Ben Houston revealed that he removed himself from discussions and decisions about his father months earlier due to the conflict of interest, but was disappointed the board did not show him the statement about investigating Brian’s actions before it was published. “I am devastated by the weak PR job and the gutless fear of the crowd that is being displayed,” he writes. “There is such blinding self-righteousness and judgement that is doing far more damage to this global movement than the relatively minor indiscretions of our senior pastor.”
Further on in the email, Ben Houston underlines parts of one paragraph about his father’s reputation, accusing Hillsong of making Brian Houston “sound like the sick and twisted predator victimizing and abusing people … ALL WHILE HE FACES A COURT CASE around a similar thing is so outrageously unfair!”
Of his father, he writes: “Our senior pastor made mistakes. It’s unacceptable. There is no denying that.” He says to be a Houston is to be “praised on one hand and humiliated in the other hand” but all this was okay because he “saw the Kingdom purpose”. He says what is happening to the church is happening to his father, his family, his wife, his children.
“I can only pray you all realise what you are doing. When did we lose our purity and Christ-like characteristics and qualities?” he writes. “We have become like the crowd chanting ‘Barabbas’. We have become the person in Matthew 7:3 not just accusing but destroying the person with the speck in their eye. We have become everything that is Old Testament and forgetting the new covenant that is Jesus.”
Ben Houston talks about the “physical, mental and emotional toll of being a Houston” and asks how a sinner could feel welcome in a church “with this type of weak, hypocritical, legalistic, Pharisee like governance”.
Sources informed The Saturday Paper that Ben stepped down from the global board in the weeks after sending the email. He recently returned home to Australia for the first time in three years, although not before his parents had already left on an overseas trip. It is understood that Peter Toganivalu and Ben Houston both attended Hillsong’s annual staff retreat in the Hunter Valley earlier this month, although Laura did not.
While Brian and Bobbie have no official positions in the church for the first time since its founding almost 40 years ago, all three Houston children have maintained their paid pastoral and musical positions within Hillsong. The eldest sibling, Joel, is head of the flagship church band, Hillsong United. It is believed that the senior Houstons hope to eventually return to the church, although that is likely to depend on the outcome of Brian’s trial in December. The Australian and global boards and eldership are riven by factional splits, but the fact Hillsong general manager and Houston loyalist George Aghajanian remains in his position will give the family hope of maintaining control of the religious empire.

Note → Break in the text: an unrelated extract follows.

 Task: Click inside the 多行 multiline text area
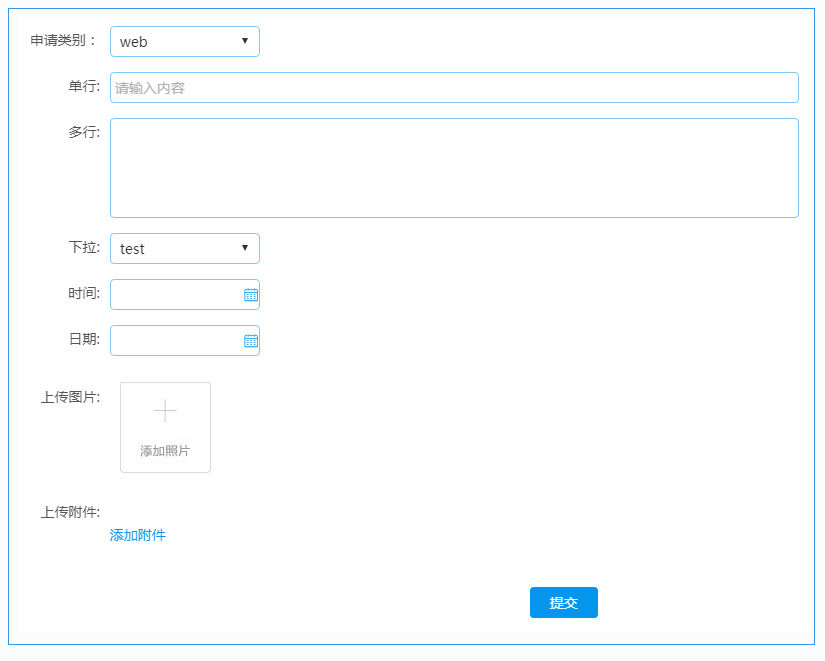click(x=454, y=168)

Still, what the church will look like by the time a Houston returns to the throne remains to be seen. Hillsong has seen the defection of nine of its 16 United States congregations, and a number of other Hillsong affiliates in the country have also removed themselves from the church umbrella. Church finances will undoubtedly be hurt by television stations dumping Hillsong broadcasts and many churches deciding to stop singing its songs – which, at the height of Hillsong’s popularity, were played by an estimated 50 million worshippers each week.
Whatever happens next, the struggle for the soul of the church looks set to continue. Reports of dwindling attendances continue as parishioners and pastors walk away, embarrassed by the conduct of the Houston family and the public airing of the church’s increasingly bitter internal divisions. As Ben Houston put it in his email to the board, “I do not see how Jesus is glorified in any of this.”
Laura Toganivalu did not respond to questions from The Saturday Paper. Ben Houston described his message to the Hillsong board as a “private, emotional and confidential email”.